Ainda há dias trocava impressões através dessa maravilha que o Google nos disponibiliza chamada GTalk com a INDOMÁVEL sobre questões que o meu caro amigo aqui aborda de forma serena, séria, objectiva, sem olhar a quem e em profundidade!

Fomos ambos unânimes em concluir que, por via das regras, somos um povo feito de uma massa que mais rapidamente potencia o lado negativo do que aquilo que de bom temos.


Divergimos apenas na visão futura; ela, mais optimista e eu, pessimista.

O ALF aponta que talvez só 35 anos após termos um pré-primário a funcionar em pleno é que poderemos ter uma população democraticamente madura.

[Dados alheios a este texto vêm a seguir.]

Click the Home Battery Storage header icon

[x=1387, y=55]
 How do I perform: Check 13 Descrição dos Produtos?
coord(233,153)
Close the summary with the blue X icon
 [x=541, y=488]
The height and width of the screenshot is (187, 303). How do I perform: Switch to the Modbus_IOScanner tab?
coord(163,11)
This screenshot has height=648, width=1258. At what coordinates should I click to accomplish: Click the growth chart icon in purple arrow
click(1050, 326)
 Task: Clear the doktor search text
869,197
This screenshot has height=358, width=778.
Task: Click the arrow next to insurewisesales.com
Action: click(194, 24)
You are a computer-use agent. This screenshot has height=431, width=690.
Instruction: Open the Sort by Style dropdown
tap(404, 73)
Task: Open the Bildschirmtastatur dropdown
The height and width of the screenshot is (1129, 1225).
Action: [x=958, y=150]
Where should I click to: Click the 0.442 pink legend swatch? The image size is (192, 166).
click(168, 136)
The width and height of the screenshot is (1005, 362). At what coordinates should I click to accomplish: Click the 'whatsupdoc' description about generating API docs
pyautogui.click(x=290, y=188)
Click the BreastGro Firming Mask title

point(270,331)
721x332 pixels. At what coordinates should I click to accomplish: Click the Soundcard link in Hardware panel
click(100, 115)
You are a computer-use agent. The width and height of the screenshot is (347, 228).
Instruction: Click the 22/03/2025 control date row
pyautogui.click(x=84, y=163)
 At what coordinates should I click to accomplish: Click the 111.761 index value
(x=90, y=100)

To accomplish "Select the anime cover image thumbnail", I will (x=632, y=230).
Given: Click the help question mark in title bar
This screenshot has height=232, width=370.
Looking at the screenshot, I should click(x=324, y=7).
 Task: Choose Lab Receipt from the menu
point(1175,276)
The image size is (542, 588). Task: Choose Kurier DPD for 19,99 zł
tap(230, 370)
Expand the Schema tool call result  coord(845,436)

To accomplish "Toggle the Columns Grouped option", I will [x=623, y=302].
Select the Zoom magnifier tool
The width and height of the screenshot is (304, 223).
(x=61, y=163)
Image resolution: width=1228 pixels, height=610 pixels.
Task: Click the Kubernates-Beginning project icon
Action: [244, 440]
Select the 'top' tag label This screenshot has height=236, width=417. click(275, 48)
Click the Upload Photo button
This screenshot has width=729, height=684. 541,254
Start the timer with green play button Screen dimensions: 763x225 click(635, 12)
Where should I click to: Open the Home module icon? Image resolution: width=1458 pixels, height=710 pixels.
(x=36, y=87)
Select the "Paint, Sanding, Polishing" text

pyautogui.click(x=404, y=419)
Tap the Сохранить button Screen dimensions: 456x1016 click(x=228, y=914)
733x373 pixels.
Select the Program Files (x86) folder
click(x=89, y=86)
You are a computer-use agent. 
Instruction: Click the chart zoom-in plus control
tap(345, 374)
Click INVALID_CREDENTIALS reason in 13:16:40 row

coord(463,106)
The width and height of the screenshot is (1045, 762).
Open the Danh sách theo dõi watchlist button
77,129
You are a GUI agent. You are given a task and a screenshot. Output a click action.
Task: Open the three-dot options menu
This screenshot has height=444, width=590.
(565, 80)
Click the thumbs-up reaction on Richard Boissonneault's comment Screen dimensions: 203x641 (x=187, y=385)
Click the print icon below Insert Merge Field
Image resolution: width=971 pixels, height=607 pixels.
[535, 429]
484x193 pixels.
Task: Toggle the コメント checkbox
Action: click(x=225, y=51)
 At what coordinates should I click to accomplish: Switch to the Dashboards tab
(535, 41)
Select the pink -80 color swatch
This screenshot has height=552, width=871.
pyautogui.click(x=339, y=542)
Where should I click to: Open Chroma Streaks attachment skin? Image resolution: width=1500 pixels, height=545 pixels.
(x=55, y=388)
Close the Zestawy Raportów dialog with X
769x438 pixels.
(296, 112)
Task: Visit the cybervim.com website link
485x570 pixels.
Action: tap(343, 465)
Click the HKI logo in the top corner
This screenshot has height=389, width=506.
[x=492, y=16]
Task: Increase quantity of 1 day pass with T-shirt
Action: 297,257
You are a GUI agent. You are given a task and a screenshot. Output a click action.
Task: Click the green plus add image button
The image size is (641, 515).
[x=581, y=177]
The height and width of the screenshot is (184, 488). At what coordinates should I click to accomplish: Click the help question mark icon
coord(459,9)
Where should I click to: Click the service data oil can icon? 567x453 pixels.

É possível que tenha razão aí, embora tenhamos de considerar que não será essa a única forma em que os cidadãos do futuro estarão a ser, passe a expressão, formatados.

Há que contar com outros factores, alguns dos quais temo sejam de quase impossível redenção ou reparação. É que ou os tais cidadãos do futuro eram completamente isolados do meio que os rodeia ou a influência relapsa dos ascendentes atrasaria sempre a meta a prosseguir.

Paralelamente, ainda somos muito dependentes da tal mão forte, condutora de homens. Infelizmente, não temos é encontrado uma mão forte que reúna e congregue ao mesmo tempo a visão de estadista, que não a de mero governante.
Quando se encontrar essa aliança, é possível que avancemos.

Neste momento, e tal como faço hoje no texto que subscrevo lá no meu/nosso quintal, somos uma sociedade amorfa que quando se galvaniza é-o quase sempre para lutas estéreis ... a do momento presente é a da avaliação e tem-se persistido na política de terra queimada com ambos os campos num fogo cerrado quase a fazer lembrar a batalha de Kursk. Sintomaticamente, o exemplo de que, podadas as excrescências, a avaliação se faz é a EB2,3 de Beiriz que, a esta altura, e ao que sei, é vista não como modelo de excelência, antes como "fura greves"!